🔄

Creating Your First Pipeline in Azure Data Factory

Jul 16, 2024

Creating Your First Pipeline in Azure Data Factory

Introduction

  • Video tutorial on creating your first pipeline in Microsoft Azure Data Factory (ADF)
  • Steps for navigating the Azure portal to set up the pipeline

Steps to Create Pipeline

Step 1: Access Azure Data Factory

  • Go to the Azure dashboard
  • Click on Data Factory resource
  • Click on "Launch Studio"

Step 2: Authoring in Azure Data Factory

  • Click on the author icon
  • Open the authoring page

Step 3: Create New Pipeline

  • Click on three dots > New Pipeline
  • Set pipeline name: PL_ingest_WS_sales_to_data_Lake
    • PL: Pipeline
    • WS: Web Store
  • Add description: "Ingest Web Store online sales data into the Data Lake"

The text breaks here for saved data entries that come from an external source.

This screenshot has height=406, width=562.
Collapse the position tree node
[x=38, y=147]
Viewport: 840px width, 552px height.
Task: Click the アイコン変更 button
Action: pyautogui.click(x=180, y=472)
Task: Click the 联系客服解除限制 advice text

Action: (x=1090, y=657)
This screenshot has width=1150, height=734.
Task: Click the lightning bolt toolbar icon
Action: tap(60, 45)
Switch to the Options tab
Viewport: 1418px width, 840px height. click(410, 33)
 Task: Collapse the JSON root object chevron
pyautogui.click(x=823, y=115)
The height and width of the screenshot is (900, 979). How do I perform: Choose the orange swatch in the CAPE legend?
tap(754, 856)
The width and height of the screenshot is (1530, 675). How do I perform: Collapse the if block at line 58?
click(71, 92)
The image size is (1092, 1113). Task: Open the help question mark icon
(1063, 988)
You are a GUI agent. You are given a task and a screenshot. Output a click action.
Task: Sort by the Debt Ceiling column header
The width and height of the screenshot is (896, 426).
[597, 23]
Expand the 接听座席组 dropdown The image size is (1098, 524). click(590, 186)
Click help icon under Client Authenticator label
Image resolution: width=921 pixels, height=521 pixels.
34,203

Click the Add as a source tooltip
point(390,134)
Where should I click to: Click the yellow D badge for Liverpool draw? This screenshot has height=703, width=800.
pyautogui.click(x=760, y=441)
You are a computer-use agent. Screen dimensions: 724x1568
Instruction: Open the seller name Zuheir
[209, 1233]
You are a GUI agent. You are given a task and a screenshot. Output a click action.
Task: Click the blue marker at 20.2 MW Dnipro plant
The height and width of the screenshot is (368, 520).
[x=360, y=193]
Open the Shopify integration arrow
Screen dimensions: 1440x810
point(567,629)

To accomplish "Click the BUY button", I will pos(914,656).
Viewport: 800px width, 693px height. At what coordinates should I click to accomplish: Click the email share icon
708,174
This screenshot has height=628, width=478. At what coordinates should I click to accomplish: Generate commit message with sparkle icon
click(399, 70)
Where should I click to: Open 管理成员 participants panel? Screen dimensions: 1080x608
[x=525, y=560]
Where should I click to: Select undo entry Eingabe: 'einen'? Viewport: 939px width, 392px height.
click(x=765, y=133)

Step 4: Create Sales Data Set

  • Create a folder named "webstore" for better organization
  • Click on "New Folder" > name the folder "webstore" > click "Create"

Step 5: Set Up Data Set

  • Click on the three dots of the folder > new data set
  • Choose data source: Azure Blob Storage
    • File type: Json
  • Name the dataset: BS_online_sales_json
  • Click on "Link Service" > Create New
    • Name the link service: LS_abs_webstore
    • Description: Connection to Azure Blob Storage

Step 6: Configure Integration Runtime

  • Use default integration runtime (Azure Active Directory authentication)
  • Select Azure subscription: free Azure subscription
  • Pick Blob Storage account: SE_webstore_data001
  • Test connection > Success
  • Click "Create"

Step 7: Fetch Data

  • Select file from Blob Storage: sales.json
  • Click "OK" to fetch data

Build Pipeline

Step 8: Add Transformation Component

  • Navigate to "Move and Transform" > Drag and drop transformation component
  • Name the component: "Copy webstore online sales data"
  • Description: "Copy online sales data from webstore and ingest into Data Lake"
  • Adjust timeout: Change from 12 hours to 10 minutes

Step 9: Configure Source and Sink Data Sets

  • Source Data Set: BS_online_sales_json
  • Sink Data Set (new):
    • Azure Data Lake Gen 2
    • File type: Json
    • Name: DL_online_sales_json
    • Create new link service: LS_ADLs_data_engineering_DL
    • Description: Connection to data engineering
    • Select Azure subscription and storage account
    • Test connection > Success
  • Select where to save data: web development/webstore/raw/online_sales
  • Click "OK" to save

Step 10: Validation and Publishing

  • Validate pipeline > No errors
  • Publish pipeline > Save changes
  • Click "Publish All"

Step 11: Trigger and Monitor Pipeline

  • Trigger pipeline > Use last published configuration
  • Monitor pipeline > Check status and duration (10 minutes)
  • Check final details: Read 68.3 MB of data, transfer successful

Confirmation

  • Navigate to storage account > Check sales.json in Data Lake Gen 2

Conclusion

  • Successfully created first Azure Data Pipeline
  • Ingested data from Blob Storage to Azure Data Lake
  • Video concludes with a thank you note and a sign-off